* _WORK REQUIRED_
Word for word, copy the entire listing.

* _RECORDS SHOWN_
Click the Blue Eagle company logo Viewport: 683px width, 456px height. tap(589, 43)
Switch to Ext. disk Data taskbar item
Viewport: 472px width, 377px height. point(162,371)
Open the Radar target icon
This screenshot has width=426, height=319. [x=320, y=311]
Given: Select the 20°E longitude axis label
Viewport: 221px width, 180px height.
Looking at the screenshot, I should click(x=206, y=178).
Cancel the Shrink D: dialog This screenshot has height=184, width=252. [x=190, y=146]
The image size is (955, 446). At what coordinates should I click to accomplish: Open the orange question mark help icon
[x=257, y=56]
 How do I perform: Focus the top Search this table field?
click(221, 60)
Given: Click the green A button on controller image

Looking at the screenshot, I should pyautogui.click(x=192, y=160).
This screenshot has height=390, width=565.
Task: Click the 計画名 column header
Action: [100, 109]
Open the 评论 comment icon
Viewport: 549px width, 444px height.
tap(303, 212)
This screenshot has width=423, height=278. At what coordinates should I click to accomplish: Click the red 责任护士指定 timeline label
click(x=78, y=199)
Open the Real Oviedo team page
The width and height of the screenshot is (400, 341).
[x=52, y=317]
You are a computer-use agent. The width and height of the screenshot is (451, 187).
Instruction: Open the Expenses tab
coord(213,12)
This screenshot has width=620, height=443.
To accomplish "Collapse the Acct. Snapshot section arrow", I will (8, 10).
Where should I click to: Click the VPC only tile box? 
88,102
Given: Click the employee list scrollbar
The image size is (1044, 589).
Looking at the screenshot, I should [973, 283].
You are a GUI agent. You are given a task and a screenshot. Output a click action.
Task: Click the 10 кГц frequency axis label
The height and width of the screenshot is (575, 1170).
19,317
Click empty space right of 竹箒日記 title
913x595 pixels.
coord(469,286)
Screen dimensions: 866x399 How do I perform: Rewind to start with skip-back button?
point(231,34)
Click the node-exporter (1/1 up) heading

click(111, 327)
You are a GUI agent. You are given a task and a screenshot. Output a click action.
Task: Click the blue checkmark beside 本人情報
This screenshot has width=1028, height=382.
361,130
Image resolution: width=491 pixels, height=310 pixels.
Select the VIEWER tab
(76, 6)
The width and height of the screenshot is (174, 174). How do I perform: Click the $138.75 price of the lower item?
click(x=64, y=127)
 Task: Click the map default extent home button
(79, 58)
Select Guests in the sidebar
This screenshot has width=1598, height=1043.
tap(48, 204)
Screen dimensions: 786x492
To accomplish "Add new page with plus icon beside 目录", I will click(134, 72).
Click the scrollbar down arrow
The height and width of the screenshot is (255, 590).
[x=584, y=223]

* _RESULT OF THIS EXERCISE_
Click the Blue Eagle company logo Viewport: 683px width, 456px height. tap(589, 43)
Switch to Ext. disk Data taskbar item
Viewport: 472px width, 377px height. point(162,371)
Open the Radar target icon
This screenshot has width=426, height=319. [x=320, y=311]
Given: Select the 20°E longitude axis label
Viewport: 221px width, 180px height.
Looking at the screenshot, I should click(x=206, y=178).
Cancel the Shrink D: dialog This screenshot has height=184, width=252. [x=190, y=146]
The image size is (955, 446). At what coordinates should I click to accomplish: Open the orange question mark help icon
[x=257, y=56]
 How do I perform: Focus the top Search this table field?
click(221, 60)
Given: Click the green A button on controller image

Looking at the screenshot, I should pyautogui.click(x=192, y=160).
This screenshot has height=390, width=565.
Task: Click the 計画名 column header
Action: [100, 109]
Open the 评论 comment icon
Viewport: 549px width, 444px height.
tap(303, 212)
This screenshot has width=423, height=278. At what coordinates should I click to accomplish: Click the red 责任护士指定 timeline label
click(x=78, y=199)
Open the Real Oviedo team page
The width and height of the screenshot is (400, 341).
[x=52, y=317]
You are a computer-use agent. The width and height of the screenshot is (451, 187).
Instruction: Open the Expenses tab
coord(213,12)
This screenshot has width=620, height=443.
To accomplish "Collapse the Acct. Snapshot section arrow", I will (8, 10).
Where should I click to: Click the VPC only tile box? 
88,102
Given: Click the employee list scrollbar
The image size is (1044, 589).
Looking at the screenshot, I should [973, 283].
You are a GUI agent. You are given a task and a screenshot. Output a click action.
Task: Click the 10 кГц frequency axis label
The height and width of the screenshot is (575, 1170).
19,317
Click empty space right of 竹箒日記 title
913x595 pixels.
coord(469,286)
Screen dimensions: 866x399 How do I perform: Rewind to start with skip-back button?
point(231,34)
Click the node-exporter (1/1 up) heading

click(111, 327)
You are a GUI agent. You are given a task and a screenshot. Output a click action.
Task: Click the blue checkmark beside 本人情報
This screenshot has width=1028, height=382.
361,130
Image resolution: width=491 pixels, height=310 pixels.
Select the VIEWER tab
(76, 6)
The width and height of the screenshot is (174, 174). How do I perform: Click the $138.75 price of the lower item?
click(x=64, y=127)
 Task: Click the map default extent home button
(79, 58)
Select Guests in the sidebar
This screenshot has width=1598, height=1043.
tap(48, 204)
Screen dimensions: 786x492
To accomplish "Add new page with plus icon beside 目录", I will click(134, 72).
Click the scrollbar down arrow
The height and width of the screenshot is (255, 590).
[x=584, y=223]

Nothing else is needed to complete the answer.